>> Begin Records provided

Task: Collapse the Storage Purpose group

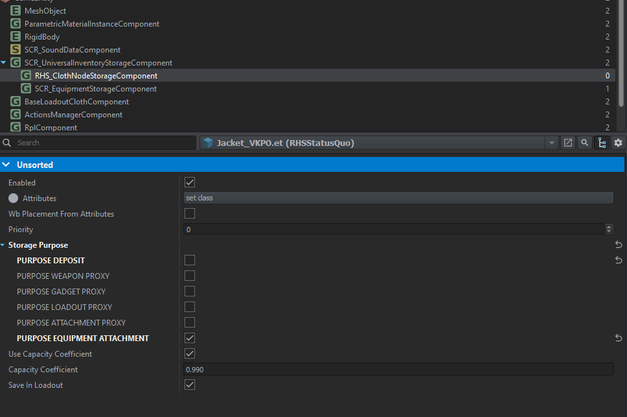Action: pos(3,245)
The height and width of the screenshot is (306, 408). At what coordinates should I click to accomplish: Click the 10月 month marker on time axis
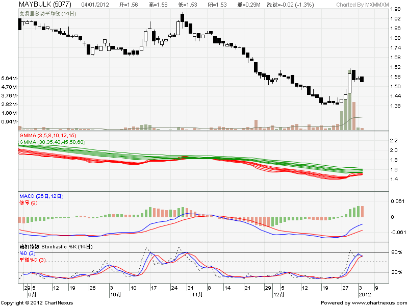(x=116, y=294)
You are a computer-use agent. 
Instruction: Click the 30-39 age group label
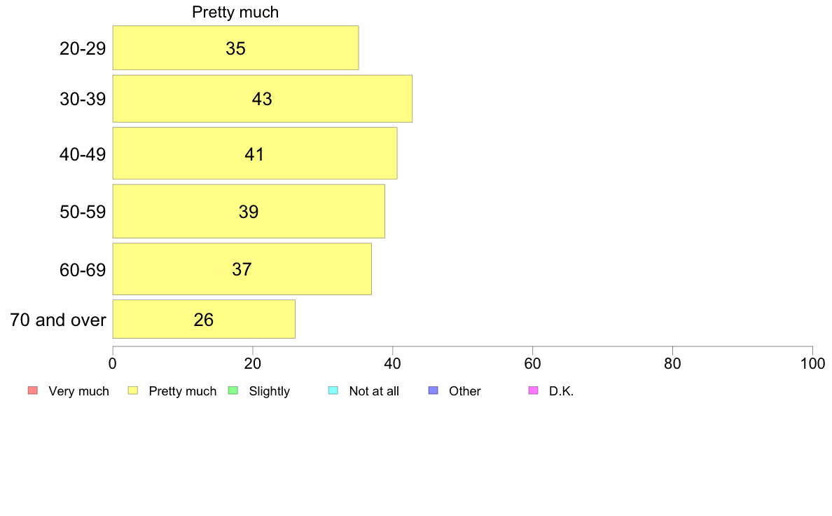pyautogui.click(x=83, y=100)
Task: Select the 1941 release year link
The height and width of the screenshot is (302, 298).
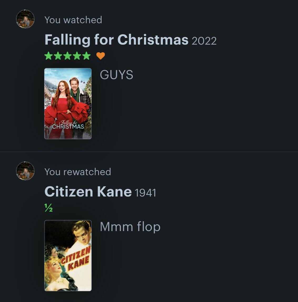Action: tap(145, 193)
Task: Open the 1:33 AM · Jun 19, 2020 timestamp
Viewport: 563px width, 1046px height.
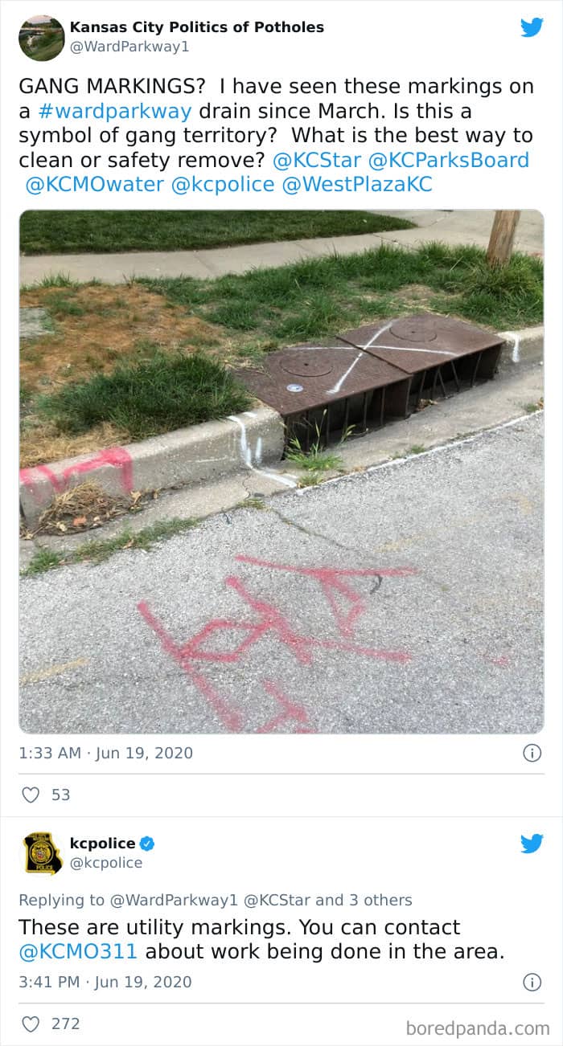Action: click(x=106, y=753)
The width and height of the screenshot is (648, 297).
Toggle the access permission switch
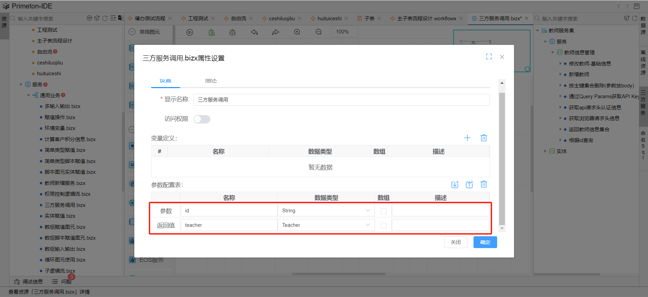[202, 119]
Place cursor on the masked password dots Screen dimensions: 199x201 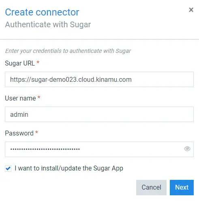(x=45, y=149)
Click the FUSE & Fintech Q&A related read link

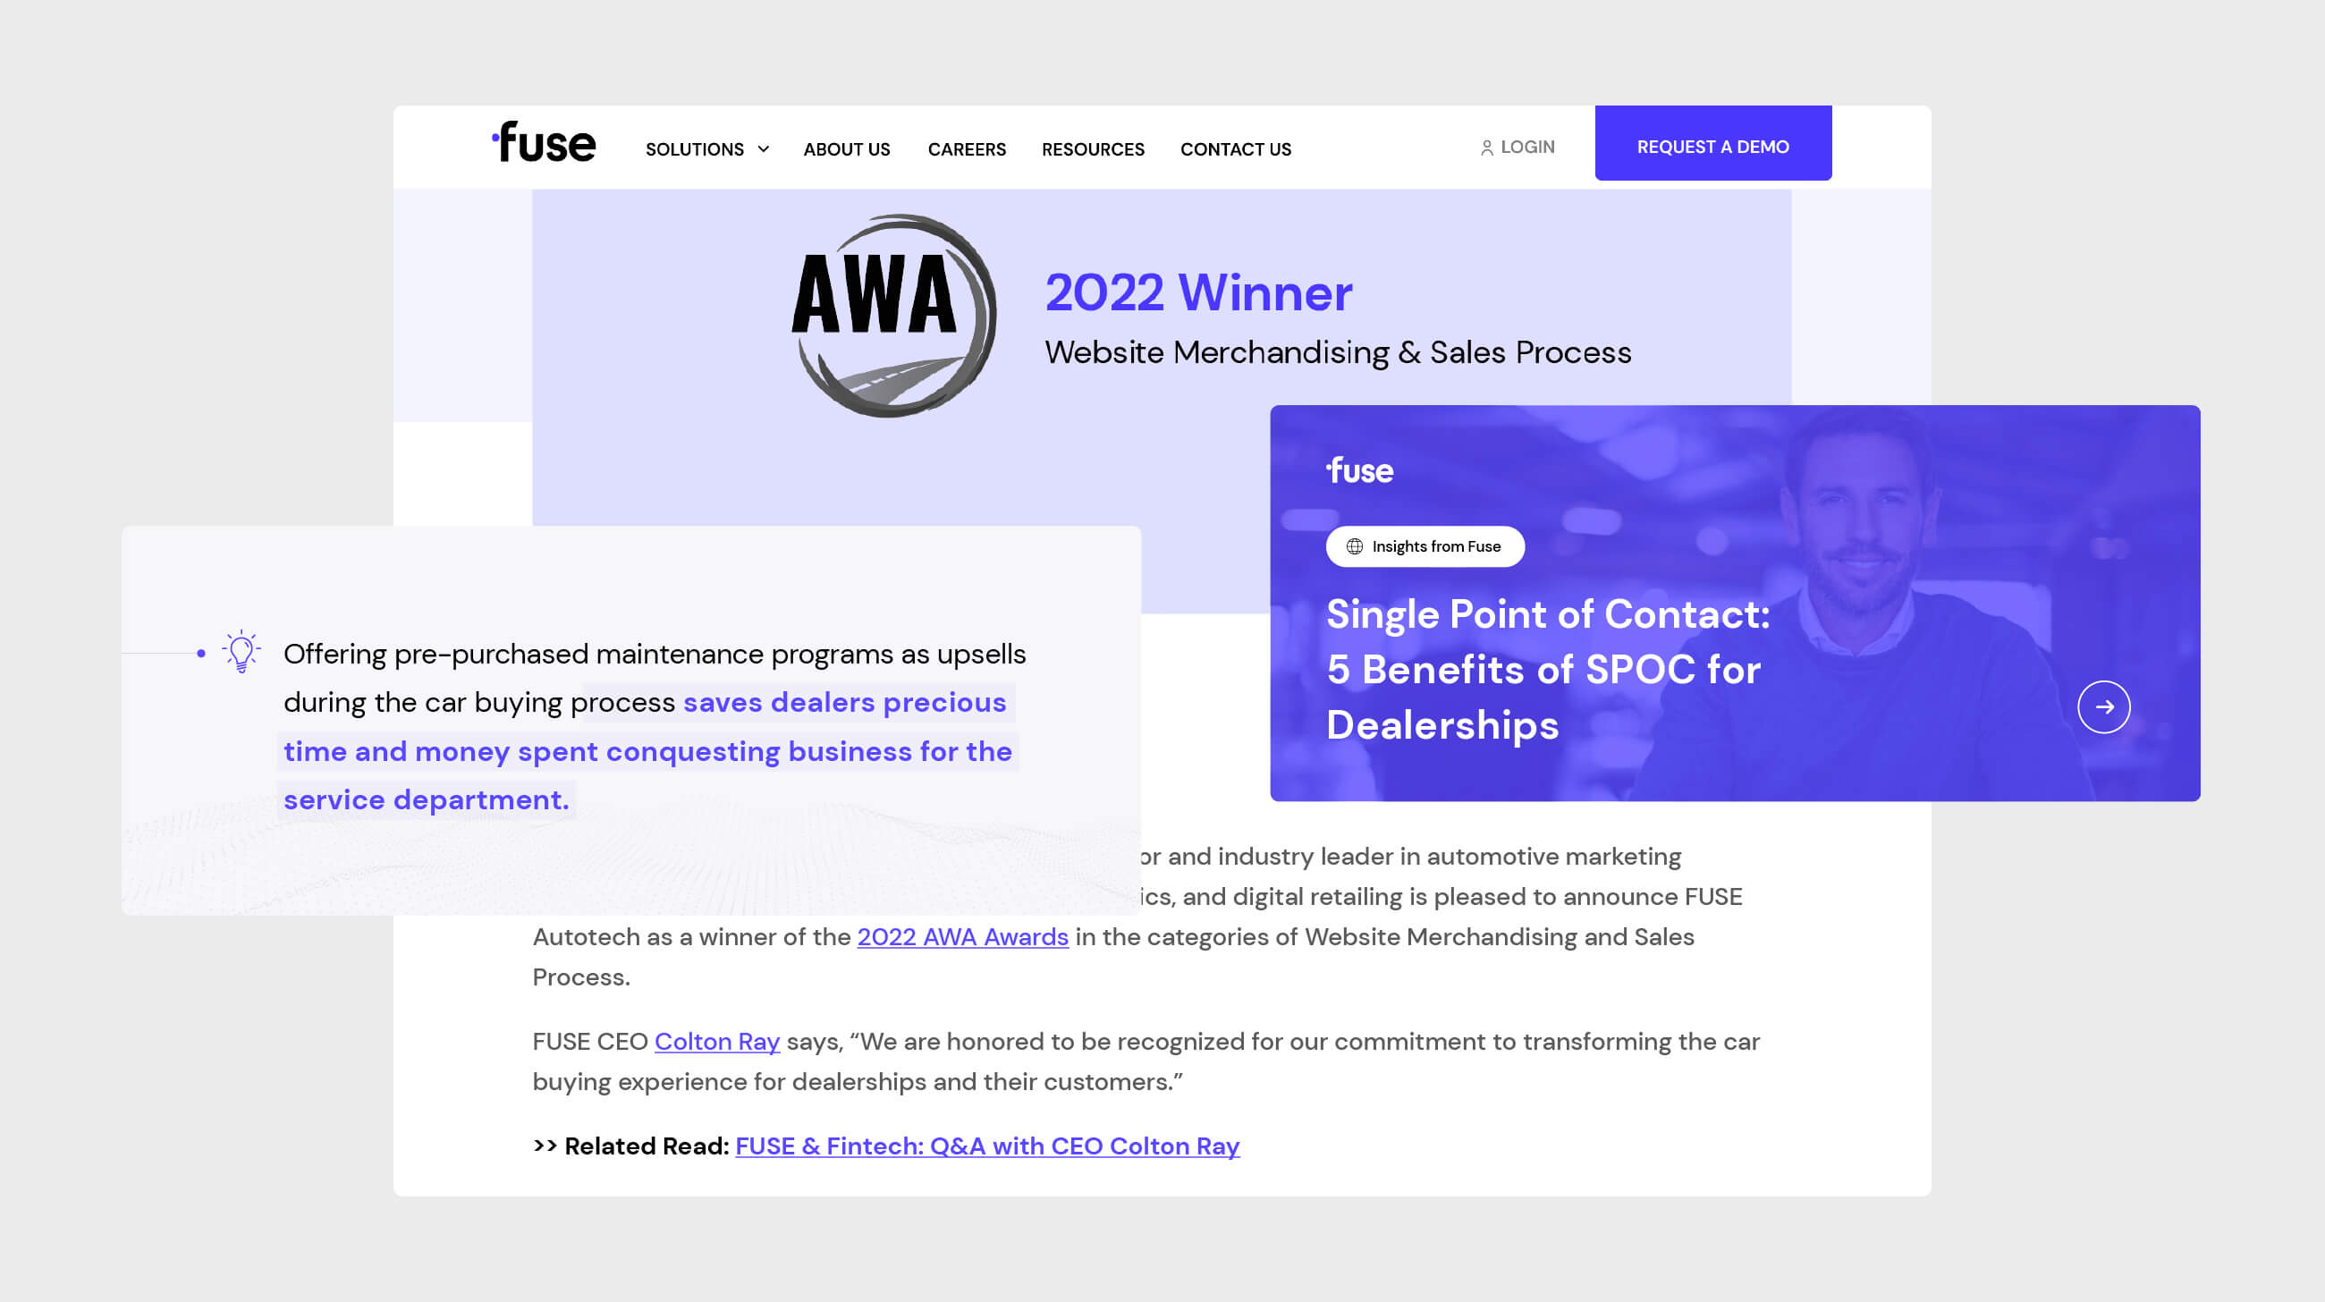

>> End Records provided

_Exercise_
Return the part of the listing that runs from its first line through the line containing "Action: tap(145, 193)", with both ends included, reproducing each line exactly. Leave the pictures out of your answer.

_Solution for this task_
Task: Collapse the Storage Purpose group

Action: pos(3,245)
The height and width of the screenshot is (306, 408). At what coordinates should I click to accomplish: Click the 10月 month marker on time axis
(x=116, y=294)
You are a computer-use agent. 
Instruction: Click the 30-39 age group label
pyautogui.click(x=83, y=100)
Task: Select the 1941 release year link
The height and width of the screenshot is (302, 298).
Action: tap(145, 193)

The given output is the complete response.